Este es mi primer aporte en el foro sobre un tema poco profundizado y que quizás es una duda para muchos usuarios.

¿Vale la pena gastarse un pastón por la TUC?

Quizás muchos de ustedes desean saber ¿Qué es la T.U.C? o “ultímate tango coin” o como sea, aunque no puedo revelar su funcionamiento para magos que lleven mas tiempo en esto les diré simplemente que la TUC es como una de esas Cas****** antiguas descritas en aproximadamente la mitad del libro de J.b Bobo (tipo sc**** and so**), solo que se le añade un elemento mag****** , entonces esta moneda tiene 2 gimmik totalmente dependiente uno de otro, que podrían suplir algunas funciones de las Cas**** Exp****** y otras de la monedad Fl*****. (no una sc**** and so**). 

Ahora 
¿la moneda es examinable? No por ningún motivo. 
¿Cantan? Mucho menos que las Cas*******. 
¿vale la pena el precio? No, pero es como de esos objetos coleccionables. 
¿Sirve para close-up? Hasta cierta distancia. 
¿Permite tantos efectos como publicita? No, pero además de los efectos del DVD se pueden realizar varios tipos diferentes de viajes, inflaciones, devaluaciones (estas solo de la clase de la moneda), penetraciones, penetraciones a la inversas (como con las fl*****) entre otros. 
Otro punto a favor es la facilidad de separación de los elementos a una mano sin pases extraños (o no tanto).
Además la moneda también viene con una carta ma******a y el DVD con varios efectos.

En conclusión: 

-Para los poseedores de Cas**** y fl**** la TUC no les aportara nada nuevo.

-Para los que no posean las anteriores, bien la moneda hace el trabajo, pero creo que funcionan mejor las otras por separado.

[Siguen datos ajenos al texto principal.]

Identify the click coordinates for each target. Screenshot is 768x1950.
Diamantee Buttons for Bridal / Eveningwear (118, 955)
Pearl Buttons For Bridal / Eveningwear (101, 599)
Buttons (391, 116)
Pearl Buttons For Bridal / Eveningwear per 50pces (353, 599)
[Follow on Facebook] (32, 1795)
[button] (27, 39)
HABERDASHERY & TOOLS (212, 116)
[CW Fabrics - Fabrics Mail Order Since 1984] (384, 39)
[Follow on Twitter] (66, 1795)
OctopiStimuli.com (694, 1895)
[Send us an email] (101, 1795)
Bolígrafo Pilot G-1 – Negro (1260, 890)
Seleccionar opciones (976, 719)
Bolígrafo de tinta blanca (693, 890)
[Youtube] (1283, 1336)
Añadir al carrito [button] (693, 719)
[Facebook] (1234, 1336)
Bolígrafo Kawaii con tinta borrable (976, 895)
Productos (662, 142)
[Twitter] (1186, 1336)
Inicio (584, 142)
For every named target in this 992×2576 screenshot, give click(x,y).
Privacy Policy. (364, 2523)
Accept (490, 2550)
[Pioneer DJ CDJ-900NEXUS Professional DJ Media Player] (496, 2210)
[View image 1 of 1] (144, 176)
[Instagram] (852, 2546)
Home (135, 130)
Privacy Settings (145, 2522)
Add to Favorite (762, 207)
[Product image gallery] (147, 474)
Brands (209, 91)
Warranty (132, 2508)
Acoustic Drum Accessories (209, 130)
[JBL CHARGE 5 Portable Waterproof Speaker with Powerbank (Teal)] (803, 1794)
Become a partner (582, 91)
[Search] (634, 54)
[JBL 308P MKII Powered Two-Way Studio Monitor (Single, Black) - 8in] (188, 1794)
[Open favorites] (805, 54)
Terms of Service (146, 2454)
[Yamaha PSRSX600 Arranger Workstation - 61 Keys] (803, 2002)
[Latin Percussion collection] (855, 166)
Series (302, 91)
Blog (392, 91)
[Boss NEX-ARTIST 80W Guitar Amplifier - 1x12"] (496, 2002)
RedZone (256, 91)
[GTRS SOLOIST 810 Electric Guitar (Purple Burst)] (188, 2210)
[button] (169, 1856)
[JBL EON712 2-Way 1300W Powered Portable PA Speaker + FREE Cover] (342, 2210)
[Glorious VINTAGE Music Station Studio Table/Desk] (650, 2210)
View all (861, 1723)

-La TUC no es tan débil como la Fl*****.
-La TUC canta menos que la Ca******. (en cuanto a sonido).
-La TUC puede ser sospechosa a cierta distancia, mucho mas que una ca*****.
-La calidad es muy buena y el materia durable. No se romperá.
-La TUC se puede conbinar con PK.

¿Vale la pena gastarse el pastón?

Comprarse una Ca***** y una Fl***** sale casi lo mismo que la TUC, si es tu primera moneda es mejor un set de Ho***** Ha*** que también sale como lo mismo pero te permite mas recursos visuales. La TUC es un Hibrido raro que permite muchos efectos en un solo elemento y economiza tiempo en las rutinas, descargas incomodas y fal**** depos****s.

El precio es el equivalente a sus posibilidades, pero no más. No es que tenga tecnología de la naza ni nada, solo es una idea vieja mejorada por un detalle. Yo en lo personal estoy contento con la moneda (no me queda de otra) con ella agregue una muy buena rutina de monedas donde los efectos transcurren uno tras otro durante mas menos 7 min, siendo todos muy diferentes entre si con solo 4 monedas sobre la mesa y una baraja. (son 12 efectos que versan sobre la propiedad “viajera” de las monedas y su capacidad para atravesar objetos, también se podrían realizar sin la TUC, a excepción de 3). Seguramente no será de esos objetos olvidados.




Solo pretendo aportar al foro. Si los moderadores estiman conveniente pueden editar o eliminar el post. 

Saludos y bendiciones.

----------


## unicorn

Muy buena explicación y muy buena critica !!!

----------


## Orioriol

No me parece que en el análisis, tal y como lo has escrito, haya ninguna revelación delicada. Pero con tener nociones básicas del tema permite perfectamente hacerse a la idea de cual es el rendimiento que le podemos sacar al instrumento. Un aporte muy útil jackosky. Gracias!

----------


## Moss

> Muy buena explicación y muy buena critica !!!


Estoy completamente de acuerdo; en el sub-foro "lo mejor y lo peor", estaba como dios.

----------